First of all, we tested 10 groups of test samples, and finally counted the average of the accuracy rate. Another good test method is K-fold crossover test (k-fold). This will enable more accurate evaluation of the classifier's performance and the sensitivity of the classifier to noise.

Second, we look at the final figure, which is the P/R curve (Precition/recall) drawn using Precision_recall_curve. Combined with the P/R graph, we can have a further understanding of the logical regression.

As we said before, we usually use 0.5来 as a basis for dividing two classes. In combination with P/R analysis, the threshold selection can be more flexible and excellent.

As you can see in the figure above, if you choose a threshold that is too low, more test samples will be grouped into 1 categories. Therefore, the recall rate can be promoted, the accuracy rate is obviously sacrificed to the corresponding accuracy rate.

For example, in this case, I might choose 0.42 as the dividing value--because the accuracy and recall rate of the point is high.

Finally, give some of the better resources:

The blog of a female Couba in Zhejiang. The LR public lesson note by Stanford Andrew Teacher: http://blog.csdn.net/abcjennifer/article/details/7716281

A summary of the LR also good blog: http://xiamaogeng.blog.163.com/blog/static/1670023742013231197530/

sigmoid function Detailed: http://computing.dcu.ie/~humphrys/Notes/Neural/sigmoid.html


Contact Us

The content source of this page is from Internet, which doesn't represent Alibaba Cloud's opinion; products and services mentioned on that page don't have any relationship with Alibaba Cloud. If the content of the page makes you feel confusing, please write us an email, we will handle the problem within 5 days after receiving your email.

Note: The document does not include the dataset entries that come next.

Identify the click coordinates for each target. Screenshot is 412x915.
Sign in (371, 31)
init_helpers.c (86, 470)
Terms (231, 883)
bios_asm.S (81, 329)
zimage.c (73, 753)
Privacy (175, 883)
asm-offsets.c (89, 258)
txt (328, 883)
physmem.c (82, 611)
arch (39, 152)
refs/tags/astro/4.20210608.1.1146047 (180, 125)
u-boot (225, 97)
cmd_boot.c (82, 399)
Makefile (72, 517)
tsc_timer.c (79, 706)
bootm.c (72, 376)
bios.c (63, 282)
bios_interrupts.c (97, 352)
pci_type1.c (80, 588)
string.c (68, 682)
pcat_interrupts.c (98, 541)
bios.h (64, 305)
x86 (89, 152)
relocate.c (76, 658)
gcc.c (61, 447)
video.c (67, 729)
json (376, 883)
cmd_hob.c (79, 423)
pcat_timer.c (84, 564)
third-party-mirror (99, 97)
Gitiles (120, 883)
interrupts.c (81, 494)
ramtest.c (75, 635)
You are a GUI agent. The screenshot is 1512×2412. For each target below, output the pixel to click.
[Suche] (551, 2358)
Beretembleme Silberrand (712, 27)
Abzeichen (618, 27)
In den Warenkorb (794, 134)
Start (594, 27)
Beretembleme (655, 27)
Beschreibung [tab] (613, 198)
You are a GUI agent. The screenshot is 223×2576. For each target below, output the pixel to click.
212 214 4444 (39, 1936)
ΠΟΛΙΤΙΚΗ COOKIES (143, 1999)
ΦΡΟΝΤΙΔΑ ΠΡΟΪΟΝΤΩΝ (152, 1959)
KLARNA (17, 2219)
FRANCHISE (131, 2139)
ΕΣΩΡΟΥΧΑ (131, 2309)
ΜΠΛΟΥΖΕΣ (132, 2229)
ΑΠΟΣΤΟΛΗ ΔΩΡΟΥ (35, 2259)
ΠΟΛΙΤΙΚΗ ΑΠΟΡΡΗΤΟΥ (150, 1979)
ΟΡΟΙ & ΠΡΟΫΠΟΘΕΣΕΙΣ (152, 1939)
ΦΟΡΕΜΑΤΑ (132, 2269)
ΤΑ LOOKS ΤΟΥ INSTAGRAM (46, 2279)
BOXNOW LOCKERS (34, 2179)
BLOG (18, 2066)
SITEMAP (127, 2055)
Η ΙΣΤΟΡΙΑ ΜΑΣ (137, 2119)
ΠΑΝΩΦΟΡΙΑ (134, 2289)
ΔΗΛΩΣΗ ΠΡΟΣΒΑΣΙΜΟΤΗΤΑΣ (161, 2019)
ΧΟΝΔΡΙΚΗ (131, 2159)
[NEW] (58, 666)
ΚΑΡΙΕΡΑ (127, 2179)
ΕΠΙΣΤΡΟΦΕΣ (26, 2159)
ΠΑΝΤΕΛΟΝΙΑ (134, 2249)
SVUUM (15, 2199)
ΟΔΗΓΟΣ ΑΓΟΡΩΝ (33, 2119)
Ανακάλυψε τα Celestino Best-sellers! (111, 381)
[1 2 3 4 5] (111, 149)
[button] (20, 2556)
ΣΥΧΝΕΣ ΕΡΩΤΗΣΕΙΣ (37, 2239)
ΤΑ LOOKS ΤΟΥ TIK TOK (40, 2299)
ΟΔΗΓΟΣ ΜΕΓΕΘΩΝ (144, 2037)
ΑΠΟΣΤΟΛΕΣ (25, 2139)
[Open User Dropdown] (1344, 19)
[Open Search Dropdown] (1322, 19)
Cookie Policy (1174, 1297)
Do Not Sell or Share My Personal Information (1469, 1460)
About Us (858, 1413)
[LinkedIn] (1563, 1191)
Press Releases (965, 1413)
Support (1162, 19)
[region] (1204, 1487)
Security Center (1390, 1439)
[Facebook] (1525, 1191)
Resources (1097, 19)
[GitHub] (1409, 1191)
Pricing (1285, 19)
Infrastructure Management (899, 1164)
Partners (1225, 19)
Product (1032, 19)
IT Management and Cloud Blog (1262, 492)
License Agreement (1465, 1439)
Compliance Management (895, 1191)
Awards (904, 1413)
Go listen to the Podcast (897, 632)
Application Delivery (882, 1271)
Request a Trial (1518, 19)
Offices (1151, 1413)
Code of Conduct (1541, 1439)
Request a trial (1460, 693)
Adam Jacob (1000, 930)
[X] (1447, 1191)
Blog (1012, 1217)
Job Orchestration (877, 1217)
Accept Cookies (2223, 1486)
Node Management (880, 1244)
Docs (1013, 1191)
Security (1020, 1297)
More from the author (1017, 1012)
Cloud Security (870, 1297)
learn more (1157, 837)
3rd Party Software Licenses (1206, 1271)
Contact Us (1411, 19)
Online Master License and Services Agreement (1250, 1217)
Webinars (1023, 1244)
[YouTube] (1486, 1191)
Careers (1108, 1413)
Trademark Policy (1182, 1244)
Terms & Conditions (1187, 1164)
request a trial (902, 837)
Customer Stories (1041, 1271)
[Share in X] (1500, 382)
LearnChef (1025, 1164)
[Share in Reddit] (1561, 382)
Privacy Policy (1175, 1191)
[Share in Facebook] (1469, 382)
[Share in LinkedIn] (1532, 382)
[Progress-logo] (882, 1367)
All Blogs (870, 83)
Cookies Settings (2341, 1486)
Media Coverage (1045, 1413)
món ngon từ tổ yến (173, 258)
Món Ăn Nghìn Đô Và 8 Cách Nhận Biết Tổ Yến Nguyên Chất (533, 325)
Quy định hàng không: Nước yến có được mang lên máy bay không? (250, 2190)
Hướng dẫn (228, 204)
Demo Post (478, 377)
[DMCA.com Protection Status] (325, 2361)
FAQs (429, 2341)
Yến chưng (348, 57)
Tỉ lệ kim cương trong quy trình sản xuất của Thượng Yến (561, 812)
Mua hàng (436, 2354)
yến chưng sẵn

If you find any instances of plagiarism from the community, please send an email to: info-contact@alibabacloud.com and provide relevant evidence. A staff member will contact you within 5 working days.

A Free Trial That Lets You Build Big!

Start building with 50+ products and up to 12 months usage for Elastic Compute Service

  • Sales Support

    1 on 1 presale consultation

  • After-Sales Support

    24/7 Technical Support 6 Free Tickets per Quarter Faster Response

  • Alibaba Cloud offers highly flexible support services tailored to meet your exact needs.